9 июля 2010 ● Максим Соколов
Когда всем известное и толком никем даже и не оспариваемое несовершенство российских властей в очередной раз вызывает бурную реакцию нашей общественности, все же очень трудно бывает удержаться от указания на то, что в своих реакциях общественность с какой-то фотографической, а равно и ксерокопировальной точностью воспроизводит поведение своих пра— (скорее даже прапра-) дедов, живших век назад в ужасной Российской империи под гнетом Николая Кровавого. И таки сподобившихся увидеть исполнение своих мечтаний. Такое исполнение — что 1913 г. на многие десятилетия, покуда не ушли носители сознательной памяти, стал воплощением навсегда утраченного золотого века. Бесспорно, и Российская империя не была блаженным царством, и 1913 г. не был пределом совершенства — но невозможно же было (хотя бы только в сердце своем) не сравнивать этот год с последующим исполнением мечтаний. И не напоминать: «Топору давали невозбранно рубить, а топор своего дорубится».
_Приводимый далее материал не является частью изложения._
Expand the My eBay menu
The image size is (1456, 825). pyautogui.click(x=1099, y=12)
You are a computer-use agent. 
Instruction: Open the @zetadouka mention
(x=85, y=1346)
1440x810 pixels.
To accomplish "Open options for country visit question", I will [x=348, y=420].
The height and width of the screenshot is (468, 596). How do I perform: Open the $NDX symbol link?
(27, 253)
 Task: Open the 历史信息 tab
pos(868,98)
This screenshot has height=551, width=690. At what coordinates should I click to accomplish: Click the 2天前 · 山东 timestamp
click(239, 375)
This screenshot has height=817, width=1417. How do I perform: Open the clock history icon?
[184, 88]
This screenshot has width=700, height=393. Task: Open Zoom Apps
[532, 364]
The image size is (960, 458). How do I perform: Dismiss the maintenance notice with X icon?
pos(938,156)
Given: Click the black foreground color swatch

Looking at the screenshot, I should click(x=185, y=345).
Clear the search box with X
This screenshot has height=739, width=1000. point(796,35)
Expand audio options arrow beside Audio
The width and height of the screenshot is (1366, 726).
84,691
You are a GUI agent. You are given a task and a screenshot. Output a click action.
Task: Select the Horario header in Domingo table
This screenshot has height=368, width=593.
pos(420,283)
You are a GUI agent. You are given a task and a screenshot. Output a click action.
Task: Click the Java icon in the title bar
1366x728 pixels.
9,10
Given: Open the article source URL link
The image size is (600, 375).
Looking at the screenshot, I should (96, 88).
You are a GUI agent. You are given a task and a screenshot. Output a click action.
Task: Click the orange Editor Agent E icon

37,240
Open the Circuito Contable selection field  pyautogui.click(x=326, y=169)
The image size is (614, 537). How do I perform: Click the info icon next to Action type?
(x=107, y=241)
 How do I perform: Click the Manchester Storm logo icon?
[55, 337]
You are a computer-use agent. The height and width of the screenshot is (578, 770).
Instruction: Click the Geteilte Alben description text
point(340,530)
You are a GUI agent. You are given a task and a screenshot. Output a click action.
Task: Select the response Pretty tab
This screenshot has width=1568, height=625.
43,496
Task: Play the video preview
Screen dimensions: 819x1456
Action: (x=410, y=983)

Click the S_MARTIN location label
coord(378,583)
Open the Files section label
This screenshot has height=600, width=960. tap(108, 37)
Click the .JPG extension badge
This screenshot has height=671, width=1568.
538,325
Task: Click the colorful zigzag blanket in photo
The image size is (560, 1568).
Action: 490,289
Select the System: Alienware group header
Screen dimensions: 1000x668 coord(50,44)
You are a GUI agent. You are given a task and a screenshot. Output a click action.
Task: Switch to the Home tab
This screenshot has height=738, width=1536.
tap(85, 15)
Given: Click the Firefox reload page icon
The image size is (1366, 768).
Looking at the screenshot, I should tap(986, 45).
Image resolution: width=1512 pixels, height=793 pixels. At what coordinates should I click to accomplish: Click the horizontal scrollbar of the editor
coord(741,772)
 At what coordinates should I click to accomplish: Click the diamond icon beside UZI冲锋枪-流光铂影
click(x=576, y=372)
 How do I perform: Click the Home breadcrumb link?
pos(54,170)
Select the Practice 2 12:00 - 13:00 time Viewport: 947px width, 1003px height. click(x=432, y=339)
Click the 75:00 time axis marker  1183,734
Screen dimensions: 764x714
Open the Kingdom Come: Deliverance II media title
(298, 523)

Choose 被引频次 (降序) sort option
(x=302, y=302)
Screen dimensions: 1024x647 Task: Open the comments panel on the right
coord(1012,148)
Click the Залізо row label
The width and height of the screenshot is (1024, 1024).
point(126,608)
Тема исполнения мечтаний, ставшая одной из важнейших для А. И. Солженицына (и, заметим попутно, окончательно разведшая его с нашей общественностью, которая увидела в его тысячекратно документированных суждениях о Феврале семнадцатого очевидный признак того, что Солж и вообще-то был всегда бездарен, а теперь окончательно исписался), возникала в культурной мысли и прежде. Классикой жанра тут является лагарповская мистификация «Пророчество Казота», где изображен якобы имевший место в 1788 г. пир просвещенной парижской общественности: «Все сошлись на том, что суеверию и фанатизму неизбежно придет конец, что место их заступит философия, что революция не за горами, и уже принялись высчитывать, как скоро она наступит и кому из присутствующих доведется увидеть царство разума собственными глазами. Люди более преклонных лет сетовали, что им до этого уже не дожить, молодые радовались тому, что у них на это больше надежды».